Phylogenetic analysis and divergence time estimation
To ascertain the evolutionary position of T. dalaica , gene models of its genome were compared with that of six other relative fish in Cypriniformes. These included two in Cobitidae (T. siluroides andT. tibetana ), and four in Cyprinidae (Anabarilius grahami ,D. rerio , Danionella translucida , and Megalobrama amblycephala ). Gene models of these species were downloaded from the NCBI Database and then were used to identify potential orthologous gene families following the OrthoMCL v2.0.9 pipeline (L. Li, Stoeckert, & Roos, 2003) under default settings.

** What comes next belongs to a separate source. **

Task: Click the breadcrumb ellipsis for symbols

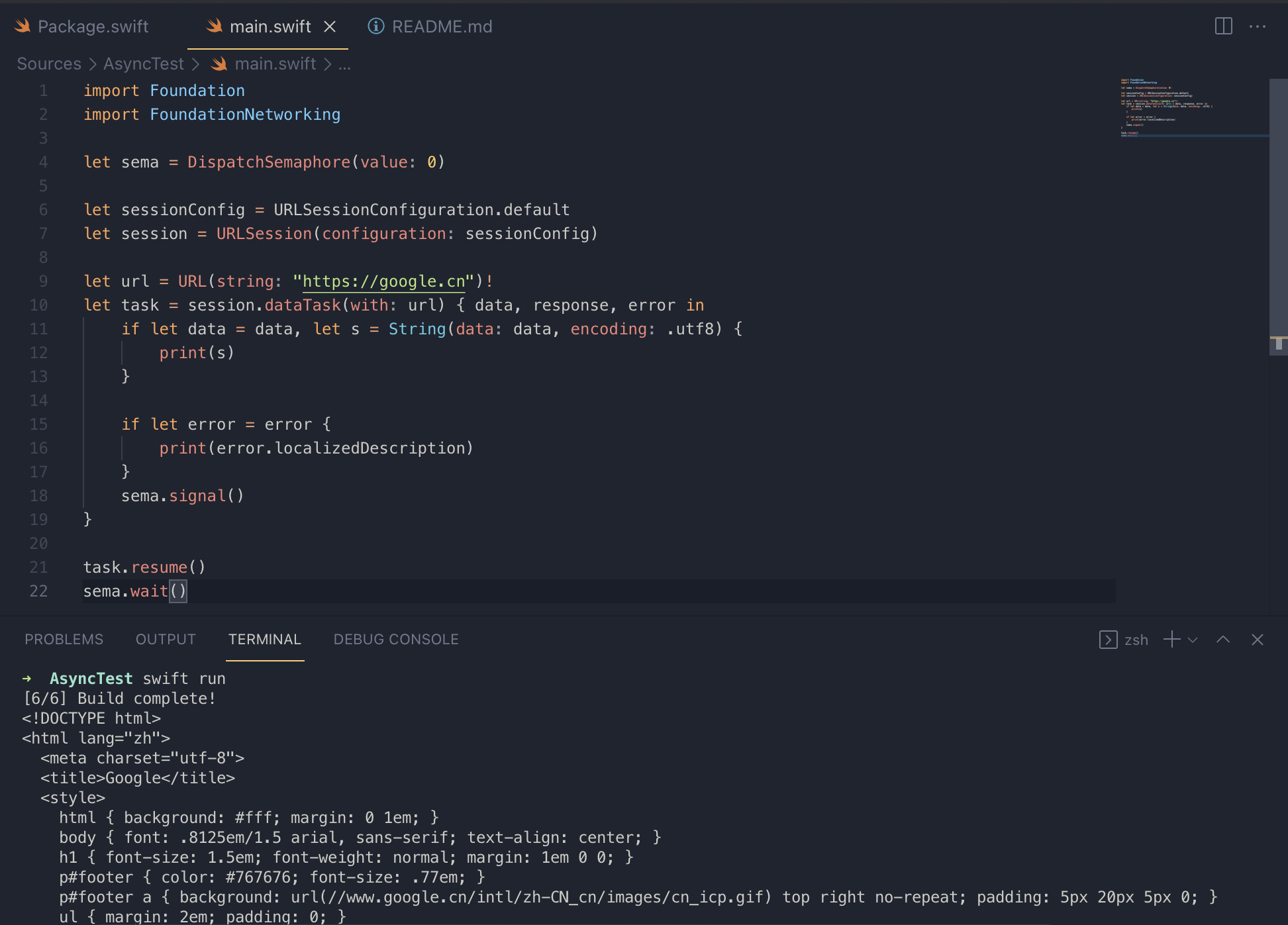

Single copy orthologous genes were used to perform both molecular phylogenetic analysis and subsequent divergence time estimations. Briefly, deduced protein sequences were aligned using MUSCLE (Edgar, 2004), where they were transformed back into nucleotide sequences; with highly variable regions filtered using Gblocks v0.91b (Talavera & Castresana, 2007). Alignments were then concatenated and fed into RAxML v8.2.11 (Stamatakis, 2014), to perform phylogenetic analysis using the GTRGAMMA model. To assess topological robustness, 100 bootstrap replicates were performed. Divergence time estimations, for T. dalaica and relative fishes, were implemented using MCMCTree, included in PAML package v4.9e (Yang, 2007) with known divergence times downloaded from Timetree (http://www.timetree.org/) set as calibration points. The MCMCTree parameters were set as follows: clock = 2, RootAge ≤ 1.73, model = 7, BDparas = 110, kappa_gamma = 62, alpha_gamma = 11, rgene_gamma = 23.18, and sigma2_gamma = 14.5.

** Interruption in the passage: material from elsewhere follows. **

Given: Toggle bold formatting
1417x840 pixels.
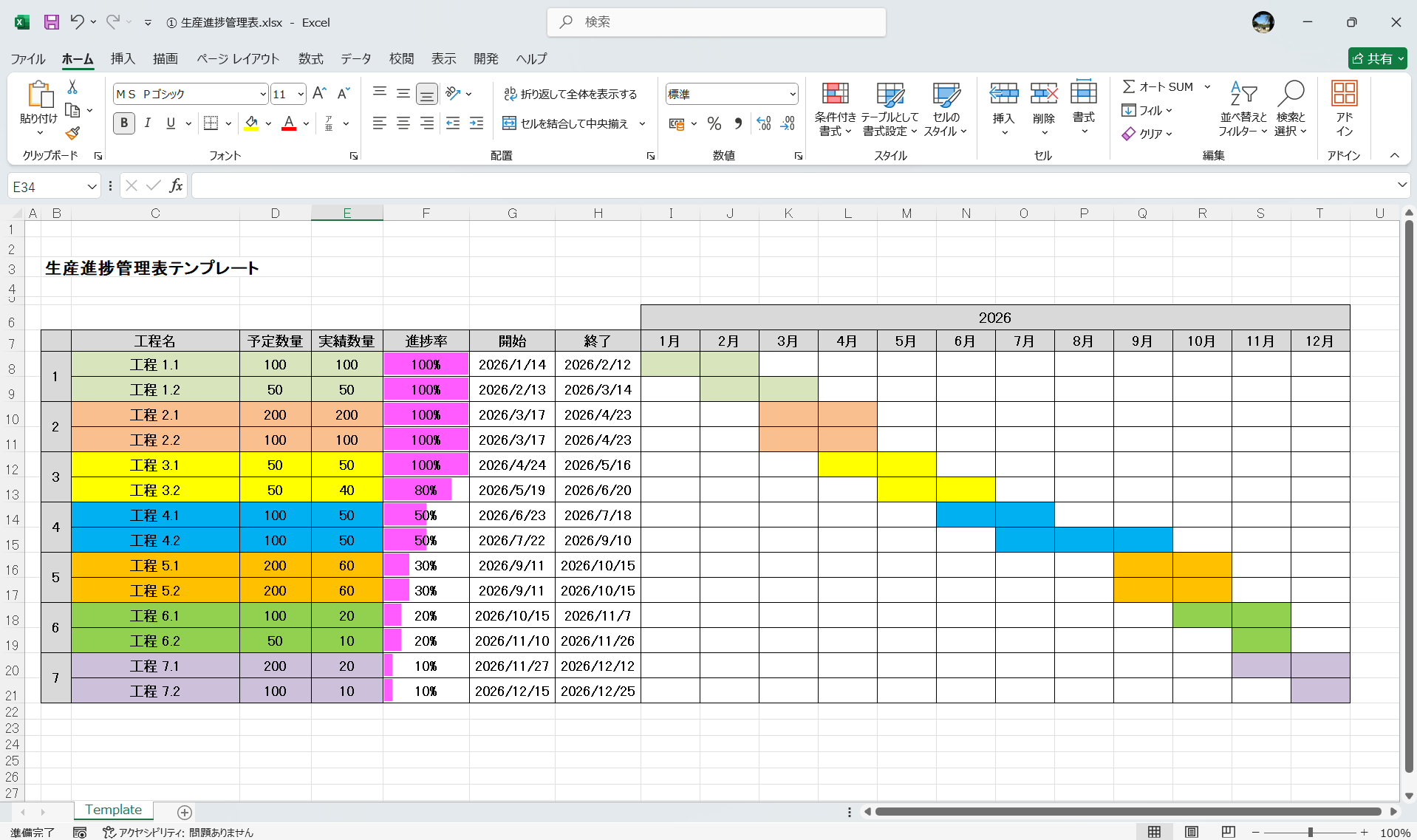Looking at the screenshot, I should click(x=123, y=123).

Gene family dynamics and positively selected T. dalaica candidate genes
Based on divergence times estimated for T. dalaica and relative species, as well as gene families identified using OrthoMCL, the possible expansion and contraction of gene families residing in these genomes were detected using Computational Analysis of gene Family Evolution, v4.0.1 (CAFE) (De Bie, Cristianini, Demuth, & Hahn, 2006).

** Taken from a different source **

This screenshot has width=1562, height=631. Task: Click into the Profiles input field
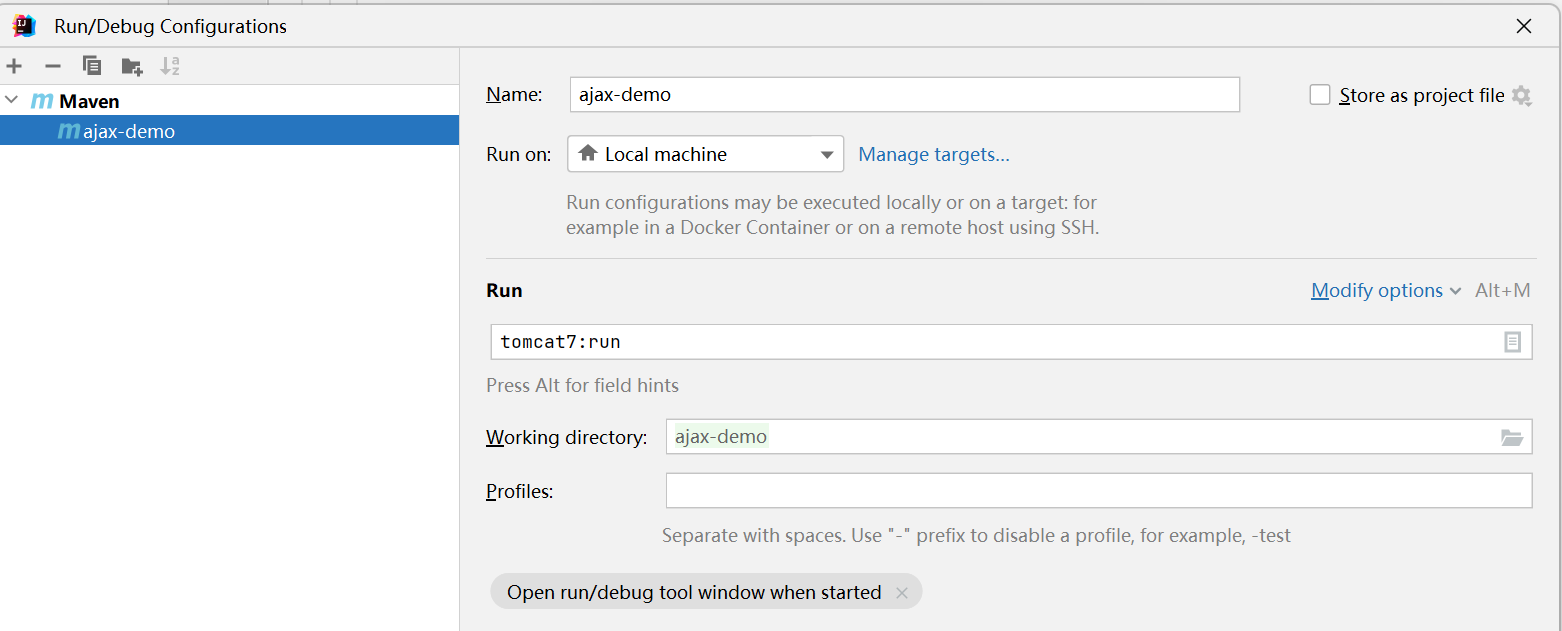pos(1098,491)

To precisely detect positively selected genes, specifically those likely to be related to alkaline acclimation, a new set of orthologous gene groups were identified. A reciprocal best hits strategy, based on gene model comparison between three public Triplophysa species generated using BLAST v2.2.30, with an E-value cutoff ≤ 1e-05, was used. Multiple sequence alignments were performed using GUIDANCE2 (Sela, Ashkenazy, Katoh, & Pupko, 2015) for all ortholog groups, with parameters set as follows: seqType = codon, seqCutoff = 0.3, and msaProgram = muscle. Next, codeml, included in PAML v4.9e (Yang, 2007), was used to estimate dN/dS ratios (ω), to deduce selection pressures leading to the current evolution of T. dalaica . To achieve this, branch-site models (model = 2 and NSsite = 2) were used. For the null hypothesis, parameters ‘fix_omega’ and ‘omega’ were each set to 1, while for the alternative hypothesis, ‘fix_omega’ and ‘omega’ were set to 0 and 1.5, respectively. To check convergence, analyses were performed twice for each ortholog group, with final p -values obtained through comparison of both the chi2 distribution and twice the LRT values, between the two models.